Convergence: Let's learn from science

by Luke Wroblewski June 20, 2004

From digital devices to media to science it’s all about convergence: inevitable mergers around shared assets and platforms. But all convergence is not the same. Convergence aimed at simplicity (found in science’s quest for fundamental underlying principles) is preferable to convergence that entails increased complexity (found in many integrated digital devices).

Convergence in science includes a plethora of unification theories. In Consilience, Edward O. Wilson argues that all knowledge is unified around a small number of natural, interlocking laws. These fundamental laws, which we are just beginning to comprehend, govern disciplines as diverse as physics and the humanities. In A New Kind of Science Stephen Wolfram uses simple cellular automata (265 programs) to produce many results found in nature such as: tree branches, streams dynamics, and even the possibility of a truly fundamental theory of physics. In The Elegant Universe, Brian Greene describes superstring theory: a theory of everything.

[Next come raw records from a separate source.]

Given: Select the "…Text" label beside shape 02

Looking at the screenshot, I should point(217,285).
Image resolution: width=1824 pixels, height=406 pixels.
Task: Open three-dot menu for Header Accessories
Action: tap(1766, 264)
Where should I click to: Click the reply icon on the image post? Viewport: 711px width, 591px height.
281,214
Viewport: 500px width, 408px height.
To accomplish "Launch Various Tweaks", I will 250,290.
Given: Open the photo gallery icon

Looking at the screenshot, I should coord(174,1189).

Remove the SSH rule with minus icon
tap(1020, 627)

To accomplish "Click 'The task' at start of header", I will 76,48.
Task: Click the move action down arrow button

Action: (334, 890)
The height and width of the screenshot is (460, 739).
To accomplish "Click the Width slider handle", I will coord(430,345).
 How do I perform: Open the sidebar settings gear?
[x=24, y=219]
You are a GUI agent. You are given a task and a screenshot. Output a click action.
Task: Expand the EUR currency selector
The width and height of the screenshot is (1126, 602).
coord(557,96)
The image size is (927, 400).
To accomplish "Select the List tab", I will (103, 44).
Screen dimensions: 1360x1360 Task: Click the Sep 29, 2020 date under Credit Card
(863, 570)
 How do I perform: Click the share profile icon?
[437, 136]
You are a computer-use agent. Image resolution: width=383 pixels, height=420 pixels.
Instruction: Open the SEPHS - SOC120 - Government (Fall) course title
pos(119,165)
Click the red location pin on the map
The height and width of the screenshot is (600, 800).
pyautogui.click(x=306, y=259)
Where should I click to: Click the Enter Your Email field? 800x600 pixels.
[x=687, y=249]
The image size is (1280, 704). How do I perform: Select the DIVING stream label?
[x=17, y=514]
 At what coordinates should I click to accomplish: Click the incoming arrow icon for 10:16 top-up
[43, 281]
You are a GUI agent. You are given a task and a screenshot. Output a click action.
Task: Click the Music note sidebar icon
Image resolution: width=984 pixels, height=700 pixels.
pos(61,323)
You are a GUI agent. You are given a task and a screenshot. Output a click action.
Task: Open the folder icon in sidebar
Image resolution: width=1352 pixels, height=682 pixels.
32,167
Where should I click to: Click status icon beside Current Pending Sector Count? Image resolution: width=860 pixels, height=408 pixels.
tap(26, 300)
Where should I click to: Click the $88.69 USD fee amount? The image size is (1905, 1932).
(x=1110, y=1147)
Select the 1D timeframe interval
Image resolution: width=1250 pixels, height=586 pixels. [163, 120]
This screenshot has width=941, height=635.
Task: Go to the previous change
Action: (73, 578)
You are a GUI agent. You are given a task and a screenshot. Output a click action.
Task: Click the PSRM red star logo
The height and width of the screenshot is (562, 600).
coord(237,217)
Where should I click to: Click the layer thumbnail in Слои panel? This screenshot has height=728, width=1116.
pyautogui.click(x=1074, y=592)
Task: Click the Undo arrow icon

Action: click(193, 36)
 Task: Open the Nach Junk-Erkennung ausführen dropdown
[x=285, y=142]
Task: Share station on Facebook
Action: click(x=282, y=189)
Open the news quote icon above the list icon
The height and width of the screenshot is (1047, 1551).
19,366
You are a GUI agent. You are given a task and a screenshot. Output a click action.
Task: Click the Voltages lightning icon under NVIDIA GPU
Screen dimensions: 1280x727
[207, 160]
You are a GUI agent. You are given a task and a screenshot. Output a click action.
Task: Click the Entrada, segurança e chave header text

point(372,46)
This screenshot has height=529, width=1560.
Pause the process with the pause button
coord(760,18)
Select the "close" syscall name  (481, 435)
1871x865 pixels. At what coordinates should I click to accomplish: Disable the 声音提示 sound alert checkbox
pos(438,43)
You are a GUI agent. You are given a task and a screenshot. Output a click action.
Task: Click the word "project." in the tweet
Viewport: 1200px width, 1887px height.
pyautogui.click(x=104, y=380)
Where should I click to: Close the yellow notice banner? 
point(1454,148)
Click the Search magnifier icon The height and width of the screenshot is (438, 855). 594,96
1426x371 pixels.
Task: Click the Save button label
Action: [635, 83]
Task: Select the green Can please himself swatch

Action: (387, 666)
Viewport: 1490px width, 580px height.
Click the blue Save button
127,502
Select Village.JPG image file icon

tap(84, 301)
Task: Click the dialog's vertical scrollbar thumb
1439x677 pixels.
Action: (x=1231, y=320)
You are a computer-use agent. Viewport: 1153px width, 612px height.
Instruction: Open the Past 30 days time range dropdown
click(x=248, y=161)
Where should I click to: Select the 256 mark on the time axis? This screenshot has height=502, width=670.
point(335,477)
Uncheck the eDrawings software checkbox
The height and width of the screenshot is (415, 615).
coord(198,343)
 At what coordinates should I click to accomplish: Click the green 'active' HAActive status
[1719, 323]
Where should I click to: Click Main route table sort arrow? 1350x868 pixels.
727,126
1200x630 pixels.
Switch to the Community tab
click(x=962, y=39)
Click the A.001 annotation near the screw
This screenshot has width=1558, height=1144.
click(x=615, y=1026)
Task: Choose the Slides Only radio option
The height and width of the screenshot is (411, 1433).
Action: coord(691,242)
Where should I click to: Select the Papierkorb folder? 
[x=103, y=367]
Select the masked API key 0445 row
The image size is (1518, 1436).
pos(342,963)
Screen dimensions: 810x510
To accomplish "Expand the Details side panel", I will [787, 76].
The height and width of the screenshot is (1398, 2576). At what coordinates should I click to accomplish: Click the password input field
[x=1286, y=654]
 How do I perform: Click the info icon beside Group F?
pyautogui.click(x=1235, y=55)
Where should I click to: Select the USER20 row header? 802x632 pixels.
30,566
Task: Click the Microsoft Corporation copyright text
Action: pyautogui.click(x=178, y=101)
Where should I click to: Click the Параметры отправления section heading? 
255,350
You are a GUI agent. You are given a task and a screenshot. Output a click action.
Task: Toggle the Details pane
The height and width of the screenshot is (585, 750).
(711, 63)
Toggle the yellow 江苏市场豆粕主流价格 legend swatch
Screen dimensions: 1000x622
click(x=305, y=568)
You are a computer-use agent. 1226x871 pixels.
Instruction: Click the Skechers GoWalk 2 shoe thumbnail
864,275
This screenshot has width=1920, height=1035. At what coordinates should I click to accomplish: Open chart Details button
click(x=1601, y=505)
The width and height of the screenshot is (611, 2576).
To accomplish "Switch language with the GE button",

Convergence in digital content delivery emerges as integrated devices. Frog Design envisions petfrog: the first wireless communication and computing concept with a totally integrated hardware, software, and content user-interface. Springtime-USA foretells the Charm Bracelet: a flexible, foldable gizmo that includes a screen, a microphone, a multipurpose camera, a biometric thumbprint scanner, and a tactile control panel. Antenna Design’s semiflexible ultrathin OLED touchscreen (and integrated flat components) can be folded into different configurations for phoning, gaming, or full-screen movie watching. The first steps here are the cell phone/PDA/MP3 player combinations already on the market.

All this brings us back to interface design. Long a convergence of disciplines, interface design faces a dilemma. As Donald Norman has argued in The Invisible Computer, information appliances that fit people’s specific needs and lives are a highly probable solve to the current complexity found in computers. But the simplicity of single use devices such as the digital camera can be undone by the inclusion of added features such as mp3 player and cell phone functionality. As a result, how convergence (all-in-one devices) performs in the marketplace remains to be seen.